Provided records:

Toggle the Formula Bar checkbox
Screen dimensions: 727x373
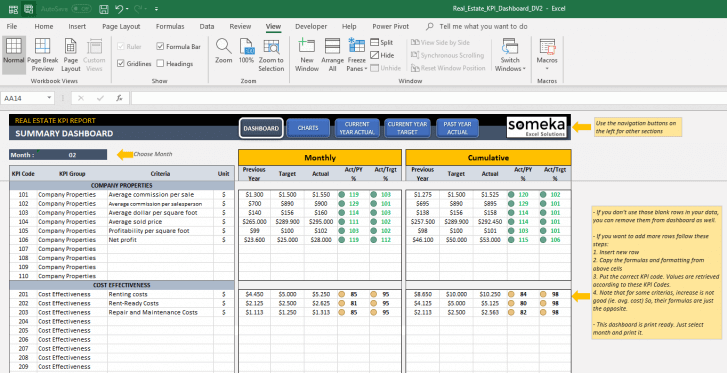[x=160, y=46]
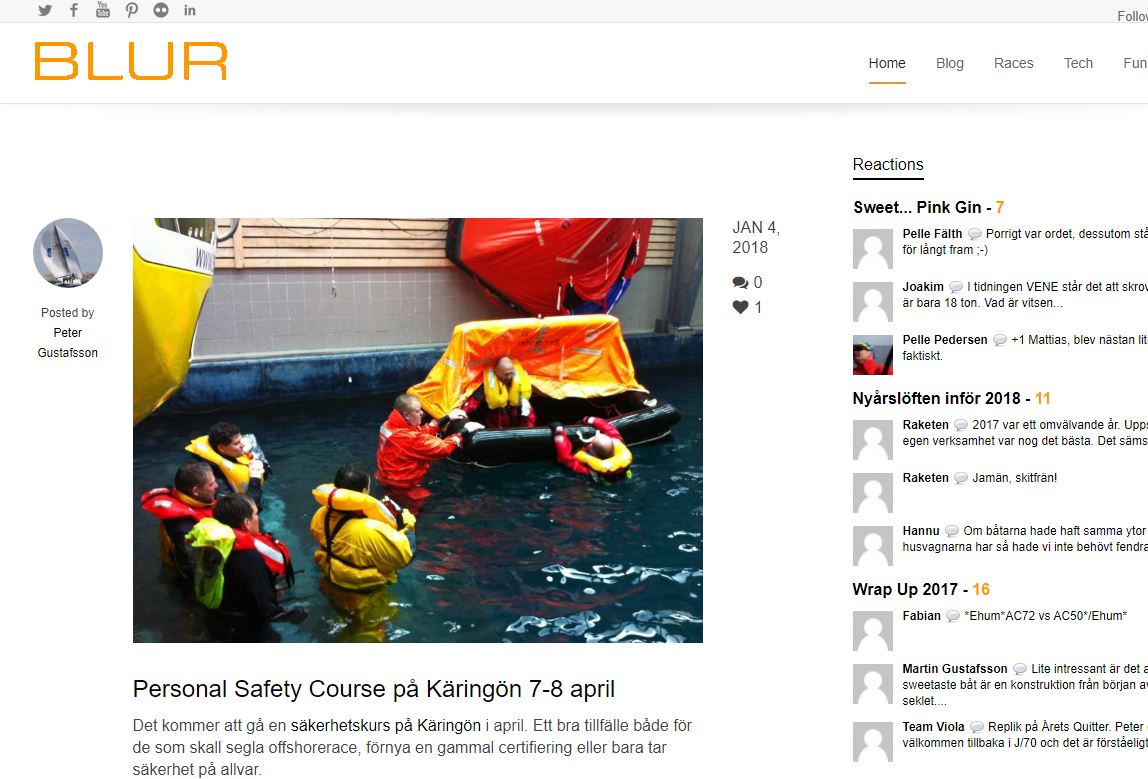This screenshot has width=1148, height=779.
Task: Click the BLUR site logo
Action: pyautogui.click(x=130, y=61)
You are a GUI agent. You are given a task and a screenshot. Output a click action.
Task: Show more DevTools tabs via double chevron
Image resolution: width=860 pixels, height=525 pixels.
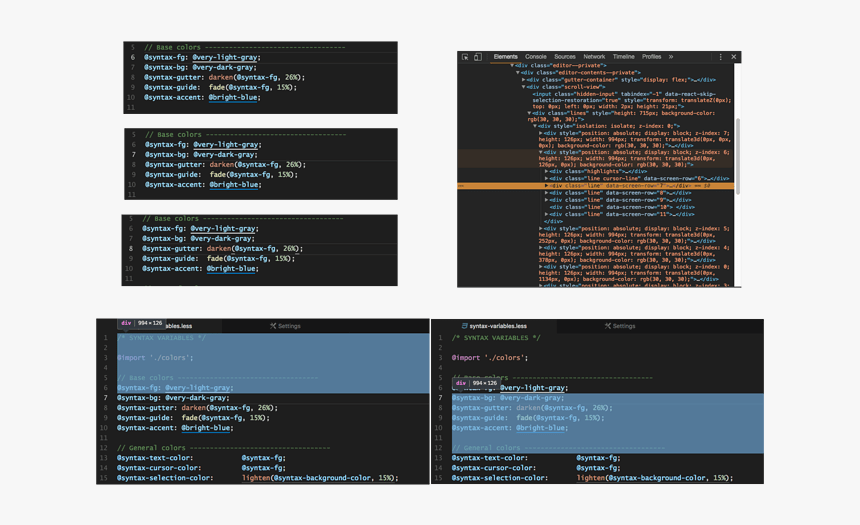[671, 57]
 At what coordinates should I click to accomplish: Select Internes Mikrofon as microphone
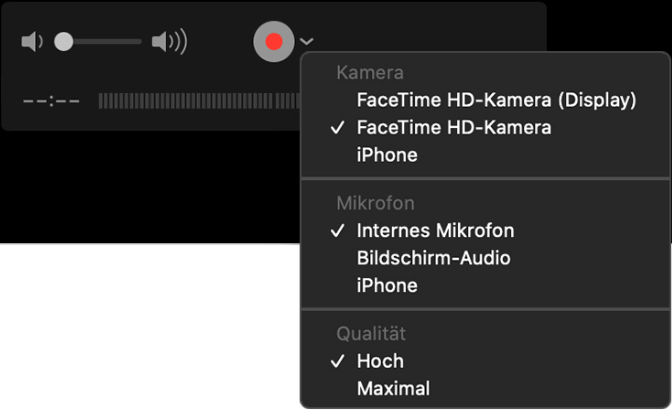pos(435,231)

Task item:
Produce the full material again verbatim, with the pictures dropped.

Finished exercise:
Toggle the Formula Bar checkbox
Screen dimensions: 727x373
[x=160, y=46]
This screenshot has width=1148, height=779.
Task: Click the BLUR site logo
Action: pyautogui.click(x=130, y=61)
You are a GUI agent. You are given a task and a screenshot. Output a click action.
Task: Show more DevTools tabs via double chevron
Image resolution: width=860 pixels, height=525 pixels.
[671, 57]
 At what coordinates should I click to accomplish: Select Internes Mikrofon as microphone
pos(435,231)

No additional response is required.